What this exercise asks:
1) According to the passage on the Dallman generators, what was their net fuel cost per MWH in 2014?
2) Pick up the passage on the Dallman generators right after its final sentence and keep it going.

Extract provided:
====

The first Dallman generator placed on line was Dallman 1, with a maximum nameplate capacity of 86 MW (most recently tested at 65 MW). It was followed by Dallman 2, with a nameplate rating of 87 MW (most recently tested at 62 MW), in 1972. In 1978, the completion of Dallman 3, which has a maximum nameplate capacity of 199 MW (most recently tested at 1871 MW), more than doubled the power station's total generating capacity. Dallman 4 has a maximum capacity of 200 MW (most recently tested at 208 MW) and provides the most cost-efficient energy of all of CWLP's generating units. (Read more about Dallman 4.) These four coal-fired units are intended to meet customer base load.
In 2014, the four Dallman generators used 1,251,473 tons of coal, 567,244 gallons of oil, and 519,580 dekatherms of natural gas, all of which cost $60,622,126.00 to generate 2,344,681.13 MWH of electricity. The net fuel cost of these generators was $25.86 per MWH.

====

Given data:
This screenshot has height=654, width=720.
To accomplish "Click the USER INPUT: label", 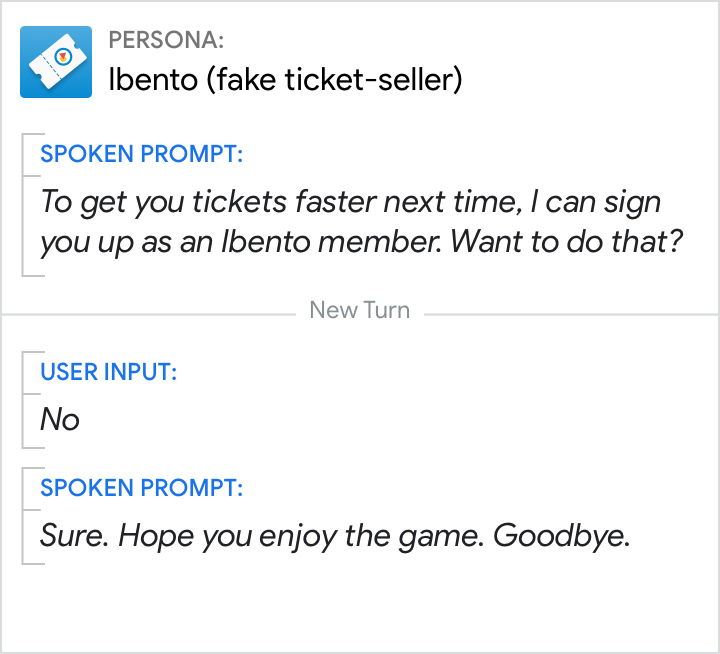I will click(x=108, y=373).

====

Solved tasks:
1) $25.86 per MWH.

2)
All four Dallman units are designed to burn coal with an approximate heat content of 10,500 Btu per pound. Particulate emissions from all four units are controlled by electrostatic precipitators. In addition, Dallman 4 utilizes a fabric filter bag house to aid in particulate emission control.
In addition, the four units are equipped with flue gas desulfurization systems (scrubbers) to control sulfur dioxide (SO2) emissions. The use of scrubbing technology, which uses limestone to trap SO2 in the flue gas before it can be emitted into the atmosphere, allows CWLP to meet and exceed federal Clean Air Act requirements while continuing to use high-sulfur Illinois coal. The by-product from this process, synthetic gypsum, can be used as a soil amendment and in cement making. The scrubber for Dallman 3 was installed in 1980 and underwent a $30 million upgrade that was completed in the spring of 2012. As part of this upgrade, more modern system controls and efficient equipment were installed to allow the unit to continue to comply with Clean Air Act regulations. A second scrubber, serving Dallman 1 and 2, was put into operation in June 2001 in response to requirements of the 1990 Clean Air Act Amendments. Dallman 4's scrubber was built when the plant was constructed.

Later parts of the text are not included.